El Buen Tono
Córdoba, Ver. – El caso de Yuli, la joven de 17 años que denunció abuso sexual por parte del sacerdote Mario “N”, no solo revela un delito, sino la omisión de las diócesis de Córdoba y Orizaba. Mientras la Diócesis de Veracruz fijó postura pública contra los abusos, las otras guardan silencio, escudándose en excusas que solo fortalecen la impunidad, como alegar estar fuera de su jurisdicción.
Los obispos Eduardo Carmona Ortega (Córdoba) y Eduardo Cervantes (Orizaba) se indignan más porque se les exhibe como omisos que por el hecho de que un sacerdote de su iglesia está vinculado a proceso por pederastia agravada y recluido en el penal de La Toma. Su actitud contradice los discursos de “protección a menores” y “amor al prójimo”.
Ese silencio no es prudencia, es una estrategia de encubrimiento. Y mientras callan, sectores de la feligresía difaman a la víctima, llamándola “endemoniada” o poniendo en duda su testimonio, aun cuando existen pruebas judiciales. Se repite el mismo patrón de protección al agresor y revictimización de quien denuncia.

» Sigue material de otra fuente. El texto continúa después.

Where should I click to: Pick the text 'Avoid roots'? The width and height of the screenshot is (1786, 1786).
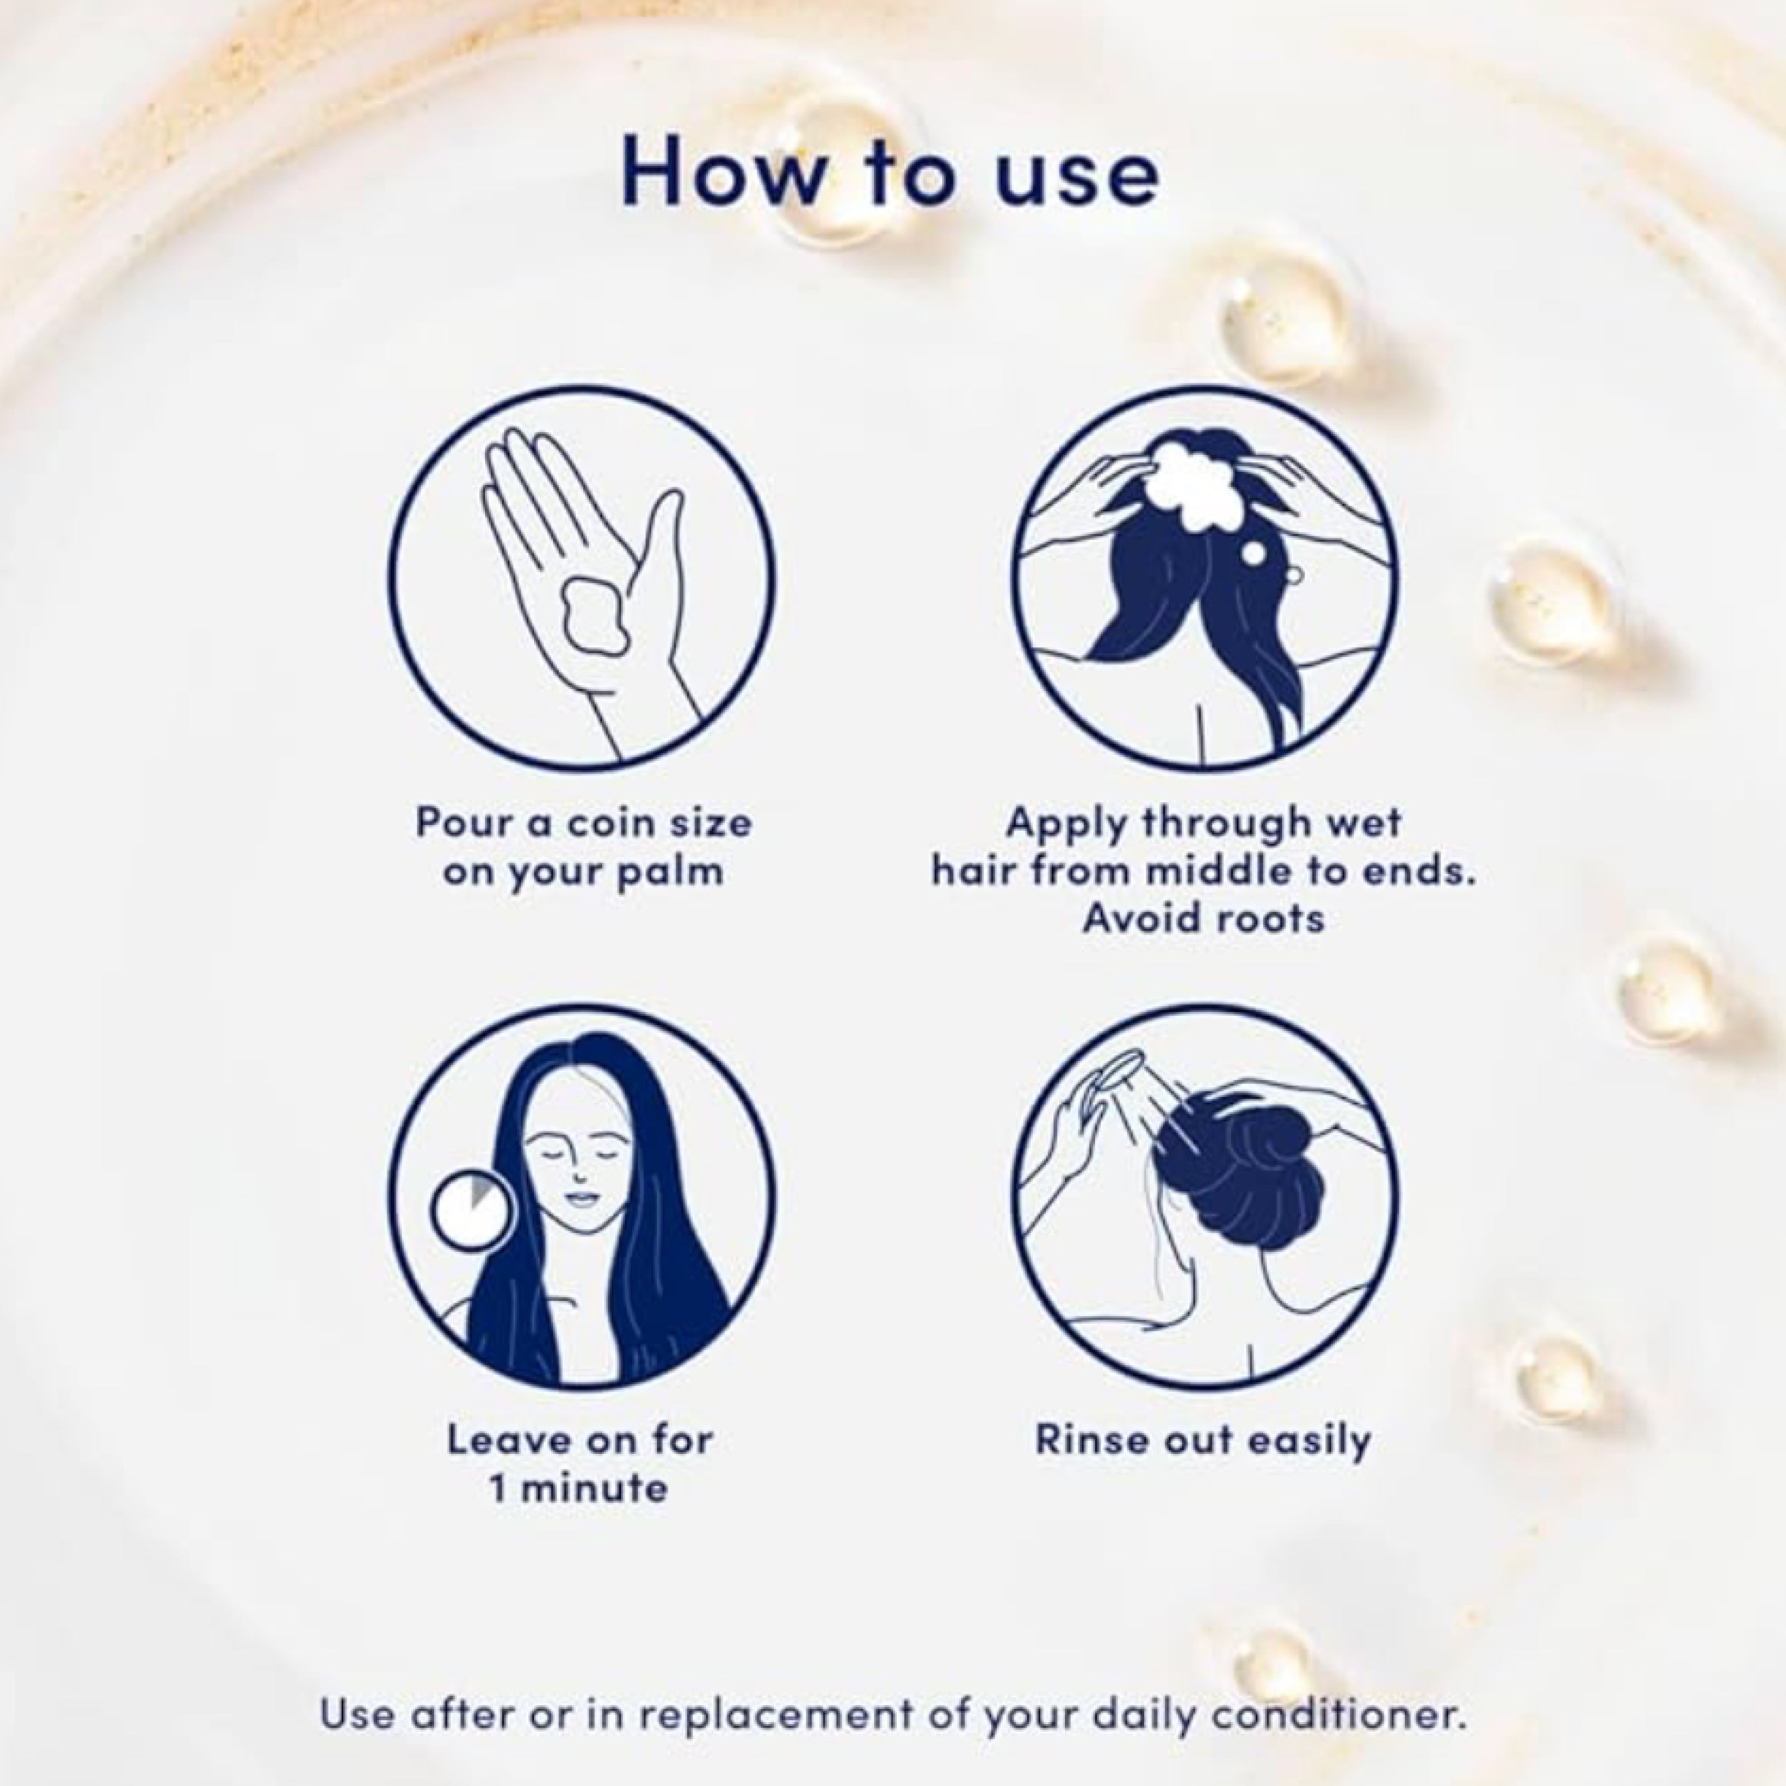(x=1204, y=919)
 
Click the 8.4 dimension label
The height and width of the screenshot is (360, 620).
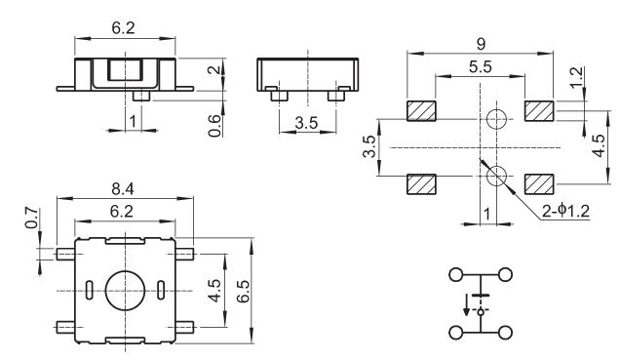123,189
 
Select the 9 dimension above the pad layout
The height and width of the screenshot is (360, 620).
481,44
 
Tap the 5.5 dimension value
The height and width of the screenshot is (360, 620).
481,67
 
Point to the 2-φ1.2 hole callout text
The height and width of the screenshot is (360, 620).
565,211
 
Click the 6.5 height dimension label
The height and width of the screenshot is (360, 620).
243,291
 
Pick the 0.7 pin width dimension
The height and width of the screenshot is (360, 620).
32,218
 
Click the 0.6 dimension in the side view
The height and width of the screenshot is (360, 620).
213,126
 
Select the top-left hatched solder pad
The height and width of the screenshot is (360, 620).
421,111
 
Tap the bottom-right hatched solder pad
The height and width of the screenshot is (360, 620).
539,184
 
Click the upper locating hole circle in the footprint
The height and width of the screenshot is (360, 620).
496,119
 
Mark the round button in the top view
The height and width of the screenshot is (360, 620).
126,291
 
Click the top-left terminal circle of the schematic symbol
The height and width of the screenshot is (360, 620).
455,274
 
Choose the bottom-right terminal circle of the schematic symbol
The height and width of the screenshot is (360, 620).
505,333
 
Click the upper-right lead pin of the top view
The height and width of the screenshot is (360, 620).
184,254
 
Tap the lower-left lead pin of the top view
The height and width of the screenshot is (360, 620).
65,327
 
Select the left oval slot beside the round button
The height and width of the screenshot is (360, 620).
90,291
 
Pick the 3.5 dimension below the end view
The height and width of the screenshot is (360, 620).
306,123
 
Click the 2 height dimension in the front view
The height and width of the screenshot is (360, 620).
213,69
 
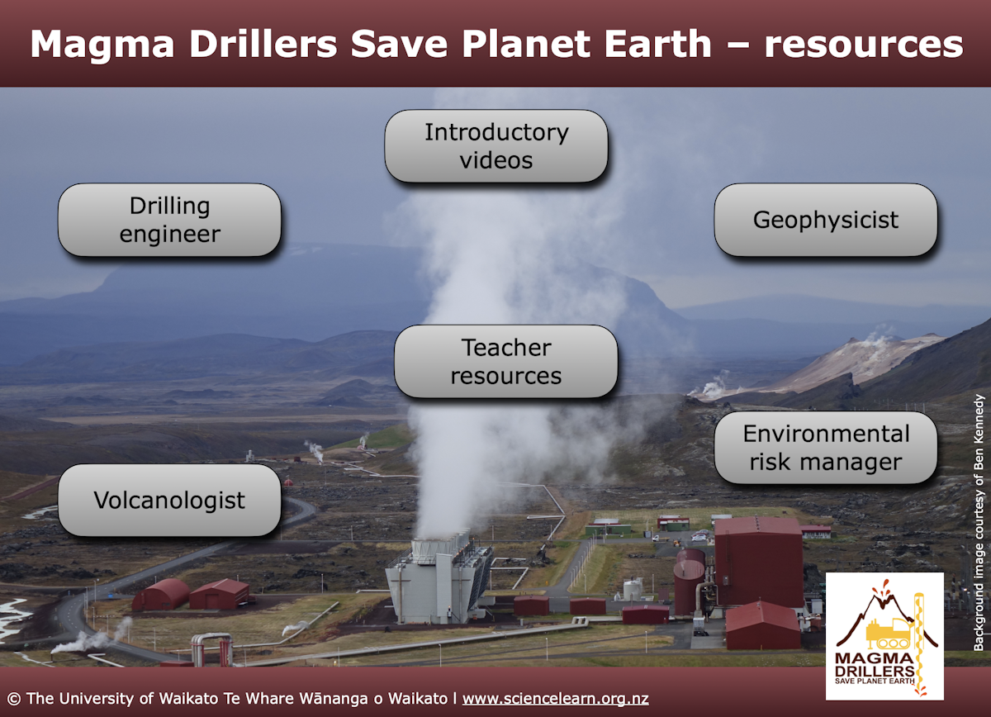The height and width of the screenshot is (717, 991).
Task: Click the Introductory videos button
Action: (496, 146)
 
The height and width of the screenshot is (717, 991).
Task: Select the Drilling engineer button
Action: (169, 220)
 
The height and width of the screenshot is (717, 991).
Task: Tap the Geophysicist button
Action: (825, 220)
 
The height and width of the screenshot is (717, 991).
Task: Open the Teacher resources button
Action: (505, 361)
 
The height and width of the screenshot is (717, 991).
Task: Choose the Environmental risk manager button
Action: (825, 448)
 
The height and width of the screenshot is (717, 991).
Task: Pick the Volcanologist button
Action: (169, 500)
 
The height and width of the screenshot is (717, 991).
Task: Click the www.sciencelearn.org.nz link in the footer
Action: (555, 698)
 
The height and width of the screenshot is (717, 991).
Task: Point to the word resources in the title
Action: (863, 44)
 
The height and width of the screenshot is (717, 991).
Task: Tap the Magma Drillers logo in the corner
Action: (884, 636)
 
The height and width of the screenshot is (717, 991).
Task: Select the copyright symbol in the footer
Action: (13, 698)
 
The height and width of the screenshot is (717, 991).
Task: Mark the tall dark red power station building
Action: (757, 562)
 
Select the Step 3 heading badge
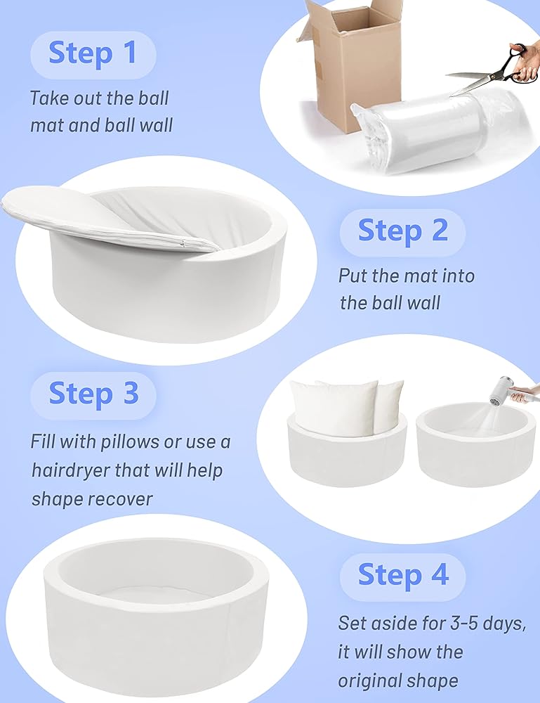click(x=93, y=395)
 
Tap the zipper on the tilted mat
click(x=183, y=243)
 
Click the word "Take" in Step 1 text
click(x=49, y=98)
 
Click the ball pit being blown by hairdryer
click(x=475, y=444)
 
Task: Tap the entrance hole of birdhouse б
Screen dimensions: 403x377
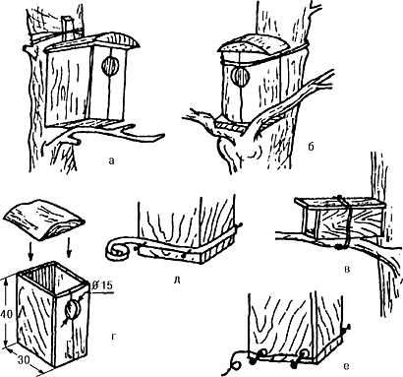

La Diócesis de Veracruz, aunque tardía, dio al menos un pronunciamiento. Córdoba y Orizaba prefirieron el mutis, y esa omisión no es neutralidad: es complicidad.
La crisis de la Iglesia mexicana no está solo en los sacerdotes acusados, sino en los jerarcas que, por cálculo político, eligen callar. Ese silencio los coloca del lado del agresor. Cuando se guarda silencio ante el dolor de las víctimas, no es fe, es encubrimiento.